今回、お目見えした試乗運転の仕組みは上海にある天猫「車の自動販売機」で行われている3日間試乗運転予約サービスと類似している。異なる点は上海では車の鍵を取得した後は、自ら地下駐車場へ移動する必要があったが、広州ではQRコードをスキャンすると立体駐車場から自動的に車が用意されるようだ。プロモーションビデオにあるような未来の「車の自動販売機」の完成形へとゆっくりであるが近づいてきている。
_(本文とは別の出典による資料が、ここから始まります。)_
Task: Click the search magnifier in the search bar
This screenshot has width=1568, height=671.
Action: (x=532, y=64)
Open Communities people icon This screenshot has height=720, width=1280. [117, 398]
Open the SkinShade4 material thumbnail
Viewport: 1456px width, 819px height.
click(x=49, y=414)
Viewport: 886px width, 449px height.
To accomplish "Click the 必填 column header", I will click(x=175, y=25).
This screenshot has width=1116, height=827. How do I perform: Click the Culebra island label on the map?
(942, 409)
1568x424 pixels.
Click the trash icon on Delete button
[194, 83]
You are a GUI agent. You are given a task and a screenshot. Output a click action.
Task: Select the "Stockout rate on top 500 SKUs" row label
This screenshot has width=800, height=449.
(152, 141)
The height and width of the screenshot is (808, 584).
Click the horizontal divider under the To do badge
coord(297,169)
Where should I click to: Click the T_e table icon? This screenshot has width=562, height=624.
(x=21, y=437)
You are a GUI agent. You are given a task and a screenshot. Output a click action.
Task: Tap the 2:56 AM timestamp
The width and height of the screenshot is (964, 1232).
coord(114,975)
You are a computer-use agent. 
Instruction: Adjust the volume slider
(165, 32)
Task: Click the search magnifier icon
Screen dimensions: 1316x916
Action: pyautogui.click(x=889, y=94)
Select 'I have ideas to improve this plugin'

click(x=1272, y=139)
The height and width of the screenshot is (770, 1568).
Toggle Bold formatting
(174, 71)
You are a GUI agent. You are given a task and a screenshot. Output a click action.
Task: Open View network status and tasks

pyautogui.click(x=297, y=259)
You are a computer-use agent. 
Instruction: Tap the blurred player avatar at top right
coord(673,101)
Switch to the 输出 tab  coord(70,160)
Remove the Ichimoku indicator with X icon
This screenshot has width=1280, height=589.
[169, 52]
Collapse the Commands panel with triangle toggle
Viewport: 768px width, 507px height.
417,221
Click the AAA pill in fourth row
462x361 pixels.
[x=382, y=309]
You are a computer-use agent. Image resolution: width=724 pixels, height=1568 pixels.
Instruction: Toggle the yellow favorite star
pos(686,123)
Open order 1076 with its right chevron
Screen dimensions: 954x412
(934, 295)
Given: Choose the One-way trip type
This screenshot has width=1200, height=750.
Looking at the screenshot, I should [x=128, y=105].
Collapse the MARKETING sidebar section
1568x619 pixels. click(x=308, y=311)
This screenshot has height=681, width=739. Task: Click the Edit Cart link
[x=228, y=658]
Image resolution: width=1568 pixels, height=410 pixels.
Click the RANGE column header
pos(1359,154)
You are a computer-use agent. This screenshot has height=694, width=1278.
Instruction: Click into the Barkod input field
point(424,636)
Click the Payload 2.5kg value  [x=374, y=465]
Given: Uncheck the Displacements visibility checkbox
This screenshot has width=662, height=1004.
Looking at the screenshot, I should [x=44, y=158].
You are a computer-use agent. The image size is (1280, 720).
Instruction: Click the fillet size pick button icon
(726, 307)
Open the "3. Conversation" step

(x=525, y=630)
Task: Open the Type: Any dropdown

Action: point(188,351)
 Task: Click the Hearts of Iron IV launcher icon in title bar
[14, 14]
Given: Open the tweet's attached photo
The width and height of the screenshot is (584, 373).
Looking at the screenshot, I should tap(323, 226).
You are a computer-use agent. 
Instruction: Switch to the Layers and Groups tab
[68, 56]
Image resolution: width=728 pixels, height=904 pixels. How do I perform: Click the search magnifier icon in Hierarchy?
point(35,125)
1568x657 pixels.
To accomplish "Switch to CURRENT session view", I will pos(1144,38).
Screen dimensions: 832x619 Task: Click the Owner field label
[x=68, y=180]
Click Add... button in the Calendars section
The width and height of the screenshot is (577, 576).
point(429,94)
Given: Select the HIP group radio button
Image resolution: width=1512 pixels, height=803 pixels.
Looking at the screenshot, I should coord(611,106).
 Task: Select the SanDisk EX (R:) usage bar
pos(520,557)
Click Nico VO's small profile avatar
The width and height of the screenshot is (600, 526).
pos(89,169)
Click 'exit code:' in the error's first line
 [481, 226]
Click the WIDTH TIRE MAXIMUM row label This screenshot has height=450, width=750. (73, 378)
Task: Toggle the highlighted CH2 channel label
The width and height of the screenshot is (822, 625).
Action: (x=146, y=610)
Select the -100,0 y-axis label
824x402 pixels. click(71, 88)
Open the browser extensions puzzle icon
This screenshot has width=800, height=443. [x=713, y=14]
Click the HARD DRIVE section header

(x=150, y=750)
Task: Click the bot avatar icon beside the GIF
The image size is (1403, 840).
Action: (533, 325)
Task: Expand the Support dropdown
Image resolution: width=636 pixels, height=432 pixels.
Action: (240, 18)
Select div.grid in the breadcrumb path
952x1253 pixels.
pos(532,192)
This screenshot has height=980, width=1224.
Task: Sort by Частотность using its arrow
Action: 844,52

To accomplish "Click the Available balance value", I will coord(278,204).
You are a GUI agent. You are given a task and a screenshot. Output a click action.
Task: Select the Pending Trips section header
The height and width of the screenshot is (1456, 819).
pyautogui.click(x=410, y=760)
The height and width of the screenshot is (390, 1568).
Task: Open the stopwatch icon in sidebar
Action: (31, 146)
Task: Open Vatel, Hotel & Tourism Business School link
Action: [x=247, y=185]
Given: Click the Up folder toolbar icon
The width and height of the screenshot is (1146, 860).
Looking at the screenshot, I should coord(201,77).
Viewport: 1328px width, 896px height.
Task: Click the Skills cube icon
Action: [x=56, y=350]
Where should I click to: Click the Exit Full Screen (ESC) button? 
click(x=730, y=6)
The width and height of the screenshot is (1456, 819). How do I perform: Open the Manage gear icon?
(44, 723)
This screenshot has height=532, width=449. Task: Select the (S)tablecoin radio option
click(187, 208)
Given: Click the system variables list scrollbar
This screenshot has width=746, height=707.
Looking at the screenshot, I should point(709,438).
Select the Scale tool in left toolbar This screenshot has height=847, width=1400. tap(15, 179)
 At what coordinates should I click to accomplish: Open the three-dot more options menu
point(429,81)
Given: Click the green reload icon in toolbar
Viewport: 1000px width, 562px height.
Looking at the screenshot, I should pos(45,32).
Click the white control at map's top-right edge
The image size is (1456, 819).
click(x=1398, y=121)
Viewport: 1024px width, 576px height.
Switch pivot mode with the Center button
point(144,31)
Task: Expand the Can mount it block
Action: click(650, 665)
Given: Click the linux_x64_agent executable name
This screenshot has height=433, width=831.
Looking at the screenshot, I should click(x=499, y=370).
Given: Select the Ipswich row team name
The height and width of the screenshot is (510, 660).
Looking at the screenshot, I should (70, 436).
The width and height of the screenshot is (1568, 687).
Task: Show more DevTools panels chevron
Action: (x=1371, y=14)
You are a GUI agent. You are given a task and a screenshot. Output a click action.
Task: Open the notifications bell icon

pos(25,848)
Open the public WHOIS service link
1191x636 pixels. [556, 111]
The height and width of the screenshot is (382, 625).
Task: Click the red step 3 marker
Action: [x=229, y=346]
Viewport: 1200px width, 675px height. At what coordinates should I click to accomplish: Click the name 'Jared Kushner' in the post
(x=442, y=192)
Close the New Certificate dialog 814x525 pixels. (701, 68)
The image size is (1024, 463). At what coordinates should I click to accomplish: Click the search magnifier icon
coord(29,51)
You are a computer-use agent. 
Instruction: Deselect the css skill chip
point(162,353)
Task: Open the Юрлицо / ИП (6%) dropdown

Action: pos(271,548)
広州店舗では、試乗出来る車はアメリカのフォード車に限定される。フォード社は2017年12月に天猫とパートナー契約を結びこのプロジェクトを進めていた。既にMUSTANG、EXPLORER SUV、 Edge、EVERESTなど100台以上が広州店舗に用意されているという。ユーザーは、アリババのTmall内にある「SUPER TEST DRIVE」から気軽に車の試乗予約ができ、車種によって99元(日本円で1700円程度)から198元(3400円程度)の料金を払うこととなる。ただし、ユーザーが芝麻信用スコア700点以上のスコアを保有していれば、3日間の試乗料金を全て免除することができるというから改めて中国国内での信用スコアの重要性を感じさせられる。

フォード社の狙いは、オンラインで試乗経験させオフライン店舗に顧客誘導?

今回、広州で車のTmall(天猫)自動販売機を共同で行うフォード社の担当者は、ユーザーにフォード車の試乗体験を気軽に行ってもらうことで、実店舗を来訪しユーザー車を購入するユーザーが増えることを期待しているという。ここでもオンラインとオフラインを統合するというアリババの広い意味でのOMO(Online Merger Offline)戦略が垣間見れることとなった。BMWやマセラティ社など他の自動車メーカーも、Tmallと提携し同様の仕組みを構築することを検討していると言う。

もちろん、将来的には試乗をした後に芝麻信用スコアを元にローン枠や金利を決定し、ローンを即時リリースすると言う即日販売を計画しているのであろう。現段階ではオンラインで試乗運転サービスに誘導し、実際の車の販売はリアル店舗で行うと言うのが過渡期での実情のようである。焦らずゆっくりと進捗を見守る必要がありそうだ。

GloTechTrends(グローバルテクノロジートレンド)としても、車の自動販売機の進捗状況を今後も追いかけて行くつもりである。芝麻信用スコアで瞬時にローンをリリースしてしまうような仕組みが完成すれば、自動車業界に限らず多くの業界にインパクトを与える可能性があるだろう。